[本文]

国・地域名:
米国
元記事の言語:
英語
公開機関:
国防高等研究計画局(DARPA)
元記事公開日:
2016/01/19
抄訳記事公開日:
2016/03/30

人間の脳とディジタル世界を結ぶ埋め込み式デバイスの開発

Bridging the Bio-Electronic Divide

本文:

2016年1月19日付の国防高等研究計画局(DARPA)の標記発表記事の概要は以下のとおりである。

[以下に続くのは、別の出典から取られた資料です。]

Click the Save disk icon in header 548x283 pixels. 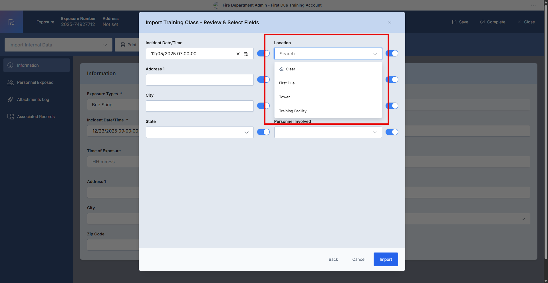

DARPAの新規プログラムでは、人間の脳とディジタル世界との間を結ぶ、史上初の信号分解能やデータ転送帯域幅を提供する埋め込み式の神経インターフェースの開発を目的としている。このインターフェースは、脳内のニューロンが使用する電気化学的言語と情報技術の言語を構成する1と0の世界との間の変換を掌る翻訳機として機能することを期待されている。目標は、1立方センチメートルを超えない大きさの生体適合デバイスでこのコミュニケーション・リンクを達成することである。

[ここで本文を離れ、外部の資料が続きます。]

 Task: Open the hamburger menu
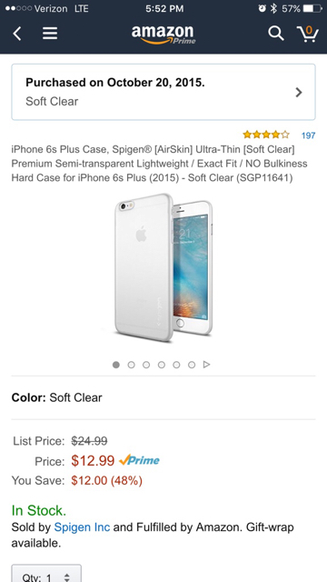tap(50, 34)
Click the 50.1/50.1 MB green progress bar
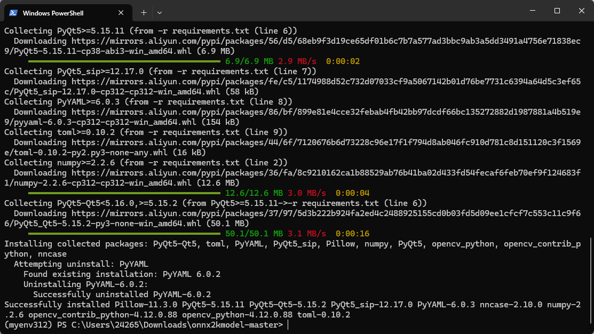The image size is (594, 334). [124, 234]
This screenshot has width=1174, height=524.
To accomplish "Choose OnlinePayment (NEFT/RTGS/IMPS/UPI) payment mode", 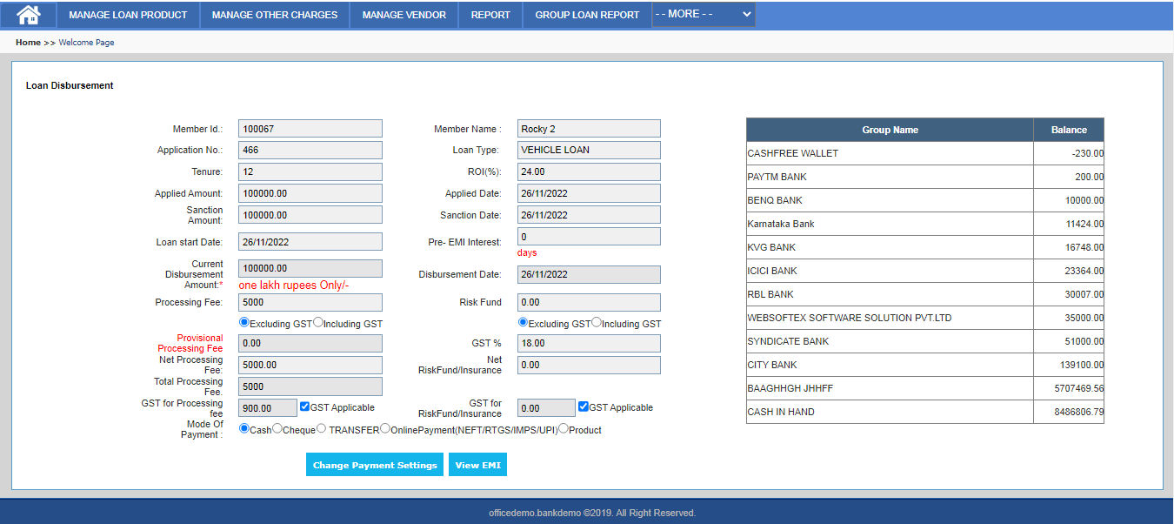I will 385,429.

「神経工学システム・デザイン」(NESD)プログラムは、ニューロテクノロジーの研究能力を劇的に向上させ、新たな治療法の基盤を提供する。本プログラムで可能性のある応用の一つとして、現在の技術のものより、はるかに高度な分解能と体験品質を持つディジタルの聴覚または視覚情報を脳に送り込むことで、視覚欠損あるいは聴覚障害を補うことのできるデバイスがある。

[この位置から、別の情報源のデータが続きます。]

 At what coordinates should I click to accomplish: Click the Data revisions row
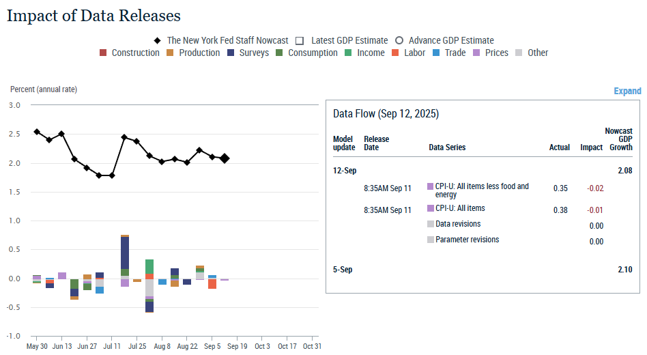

現在ヒトへの使用を認められている神経インターフェースでは、僅か100個のチャネルに莫大な量の情報を押し込むので、各チャネルには一度に数万個のニューロンからの信号が集中する。結果はノイズが多く不正確である。それに対してNESDプログラムでは、脳のある一定の領域にある最大100万個のニューロンのいずれとも、個別に明瞭に通信できるシステムの開発を狙っている。

本プログラムの高い目標を達成し、想定しているデバイスが研究以外にも実際に使用される可能性をもてるようにするには、神経科学、合成生物学、低電力エレクトロニクス、フォトニクス、医療デバイスのパッケージング・製造技術、システム・エンジニアリング、臨床試験など多数の分野にまたがる総合的なブレークスルーが必要である。ハードウェア上の課題に加えてNESDの研究者らには、最初に電子的表現と皮質ニューロン表現の間の高解像度の感覚情報をコード変換し、忠実性と機能性のロスを最小限に保ちながら、これらのデータを圧縮しデータ表現する為の高度の数学的神経計算技術の開発が必要とされる。